Friday, 20 July 2012

Sudden Prose Reprints: "Initiation" by Helen Pizzey



Initiation


My brother hadn’t noticed the adder approaching, slithering along the stone ledge of the cattle trough, when he threw me in. Laughing he left me drowning, fighting water and snake. On the day I started convent school, I stood shivering in grey serge and swamped in a felt hat I wished would float right off my head. We learned about evil and baptism, and it came as no great surprise to hear that a snake would always be out to get me.


Helen Pizzey



"Initiation" last appeared in Leaf Writers' Magazine 2 (Autumn 2010).
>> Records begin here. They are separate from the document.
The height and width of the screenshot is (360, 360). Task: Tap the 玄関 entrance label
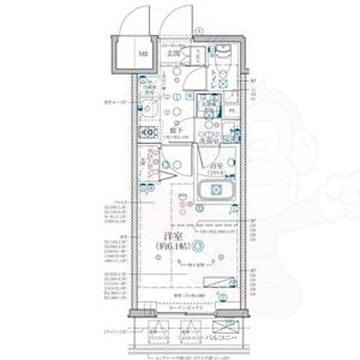tap(173, 53)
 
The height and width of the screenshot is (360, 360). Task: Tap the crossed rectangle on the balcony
tap(157, 333)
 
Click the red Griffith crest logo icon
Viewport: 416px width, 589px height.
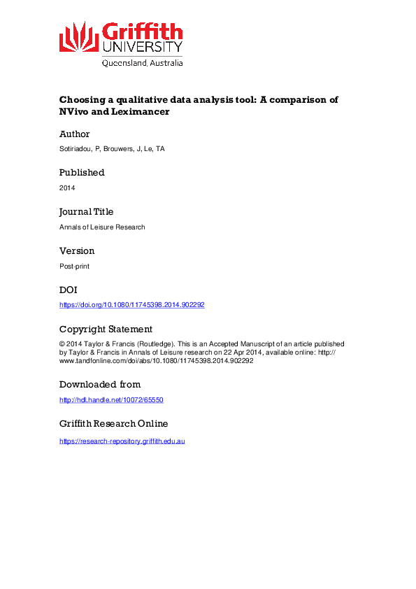click(x=79, y=36)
Pizzey is Assistant Editor at PURBECK! magazine and appears in the anthology, This Line Is Not for Turning: Contemporary British Prose Poetry (ed. Jane Monson, Cinnamon, 2011), among other journals and anthologies in the UK and US. She received her MA in creative writing from Bath Spa University in 2005. 

4 comments:

Anonymous said...

Love this. The connection between good and evil, snake and water metaphors, feeling of fear and the unknown. All good, good stuff. Thanks!

Helen Pizzey said...

Thanks, Particia Ann. Am also looking out for more of your work to enjoy commenting on. Best wishes.

Unknown said...

Great metaphors. I enjoyed this well written short. Very nicely done.

Anonymous said...

There is a wonderful revisiting of themes in this very short piece. I think it works so well because of these recurring ideas. There is the idea of being restricted or overwhelmed either literally by water, or by using that imagery: “he left me drowning, fighting water”, “swamped in a felt hat I wished would float right off my head”, “We learned about evil and baptism”. The snake and the comparison to religion are also excellently drawn. Fantastic for such a short piece of writing. I think that the lines “Laughing he left me drowning” and “We learned about evil and baptism” are particularly poignant, and together give a sense of something much larger.